The result of having a public controversy over an impenetrable novel was that most people who staked a position on the Satanic Verses controversy did so without knowing much about it. In this case, there was little harm in doing so: the book was complex but the problem was not. No civilization can tolerate a government death sentence against a writer for the simple act of writing, and any religion that needs to kill its renegade interpreters represents the worst, not the best, in organized faith. Still, among its partisans, the Satanic Verses argument could only run so deep: not understanding the book kept everything superficial, and it was the controversy, more than the novel, that drove the discussions.
All this came to mind after I watched Another World Is Possible, a new documentary from Bullfrog Films that bills itself as an examination of the worldwide movement against "corporate globalization." Globalization, it can safely be said, has reached Satanic Verses status. It is railed against (or ballyhooed) almost reflexively, and credited with all manner of evils and goods, many of which it has no bearing on at all. It has been called the weapon that will end poverty and the weapon that will make it worse. It is rarely called anything in between. This is not a problem that concerns the makers of Another World is Possible. Exploring globalization is not important; nor, for that matter, is explaining it. Opposing it is. Why read the book when you can just jump in the fight?
The documentary's backdrop is the World Social Forum, a summit of activists and intellectuals that was held this past March in Porto Alegre, Brazil, in response to New York's World Economic Forum. The World Economic Forum is a favorite target of anti-globalization activists, who regard it, partly correctly, as an unremitting apologist for the current rules of global capitalism, and a kindred spirit to such troublesome institutions as the World Bank and International Monetary Fund. I say "partly correctly" because among the WEF's delegates are some of the IMF's harshest critics, including Jeffrey Sachs and Dani Rodrik of Harvard University, as well as Nobel Laureate Joseph Stiglitz, who resigned last year as the World Bank's chief economist and now barnstorms the planet deriding the IMF as a cadre of fools.
Still, the WEF is on the whole guilty of doing a little too much self-congratulation, and a little too little thinking about those whom globalization has left behind. So there is certainly a place for the Porto Alegre conference, and it is certainly shameful--as Another World notes--that the U.S. media devoted virtually no attention to it. Fifty-one thousand people convened on Porto Alegre, including a host of internationally-known figures (among them Nobel Peace laureate Rigoberta Menchu), so it seems that some network, somewhere, might have mustered the will to send a camera down and see what was up. Alas, it was not to be. Tunnel vision has no easy cure.

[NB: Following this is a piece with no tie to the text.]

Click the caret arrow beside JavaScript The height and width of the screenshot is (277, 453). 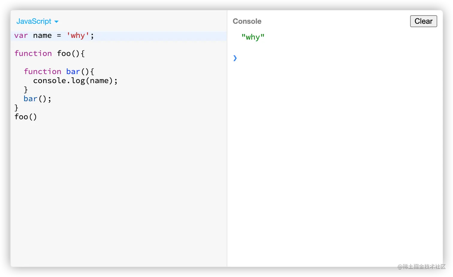tap(56, 22)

The danger with expeditions like Porto Alegre is that they end up mimicking, albeit on the other side of the looking glass, the very institutions they despise. The WEF may get criticized as a stultifying confab of backslapping homogeneity (Lewis Lapham's The Agony of Mammon skewers it well), but there is little assurance that Porto Alegre will not simply become its left-wing little brother, a slightly more radical episode of "what we talk about when we talk amongst ourselves." The anti-globalization movement is no stranger to this phenomenon. It has been characterized to this point by massive demonstrations, and such shows of force necessarily sacrifice nuance in the name of vigor. After a time they become heat without light, and by keeping everything simplistic they can create as many problems as they solve. I was not at Porto Alegre, and that is, in the end, why I was intrigued by this video. The World Social Forum was a large gathering, but it was not a demonstration. It promised to move beyond the crowd rhetoric, and Another World is Possible offered to make the case for it, for its value and continued existence.

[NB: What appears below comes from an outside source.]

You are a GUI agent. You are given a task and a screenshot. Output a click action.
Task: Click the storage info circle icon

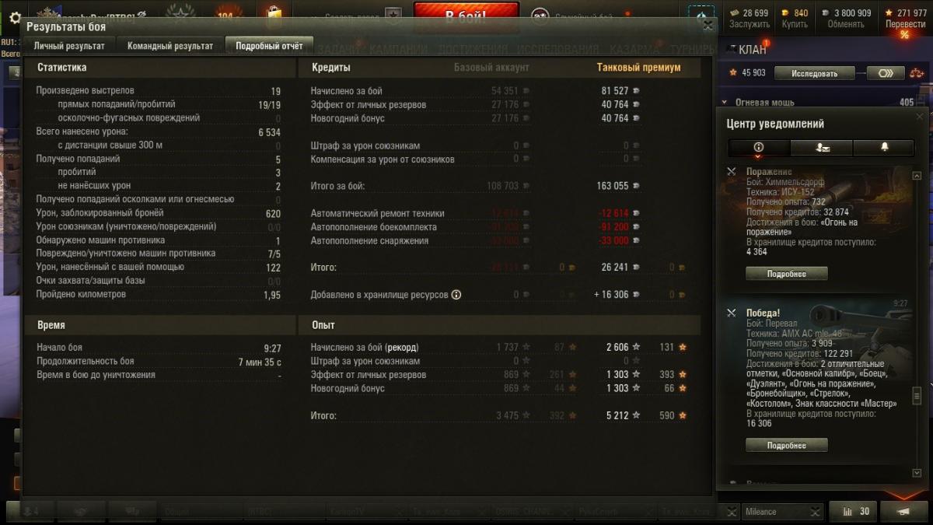click(456, 295)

The verdict is not pretty. Either Porto Alegre was useless or its organizers should sue the filmmakers for slander. I suspect the case is the latter, but the tragedy is that I may never know. Most of the people interviewed seem to have not the foggiest idea of what they are talking about, and those who one suspects do know what they are talking about (Vandana Shiva, for example) are reduced to worthless soundbites. If the World Economic Forum can be bagged on for being a pile of neoliberal bromides, then this film can take it on the chin as a collection of disjointed feel-good platitudes. The video is marketed as "inspiring," but it is hard to discern which side of the ideological divide will draw more inspiration from it. I watched it and felt depressed. Were I the director of the Cato Institute, however, I might hand out copies of Another World is Possible to everyone I met, to show them the fools they would be cavorting with should they decide to oppose free trade.

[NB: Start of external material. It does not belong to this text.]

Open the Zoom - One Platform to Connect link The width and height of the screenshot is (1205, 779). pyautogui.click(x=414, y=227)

If all of this sounds unduly harsh, allow me to walk the reader through it. From the beginning, we are told that Porto Alegre was called in opposition to "corporate globalization," but no one, for the entirety of the film, bothers to define that term. This may seem an idle complaint, but the documentary attacks so many disparate targets (the racial makeup of the US armed forces, the fate of indigenous peoples in Guatemala, and the genetic modification of foods) that without some unifying theme it becomes difficult to follow along. There was a time when globalization was defined as trade liberalization, and in particular the rapid expansion of international exchange that has taken place since 1970. Now, after a good deal of beating with the cudgel of overuse, it seems to signify any act of greed that transcends a national boundary. It's hard to take that on in one documentary.
Matters aren't helped much when we switch away from what everyone is against and start to hear what everyone is for. In the opening minutes we meet a woman who says she is in Porto Alegre to "get together with other people who want to change the world." This is followed by a man who is there to create "an economy based on solidarity," and both these are topped by a third man, who inexplicably states that his purpose in Brazil is to support the Palestinians.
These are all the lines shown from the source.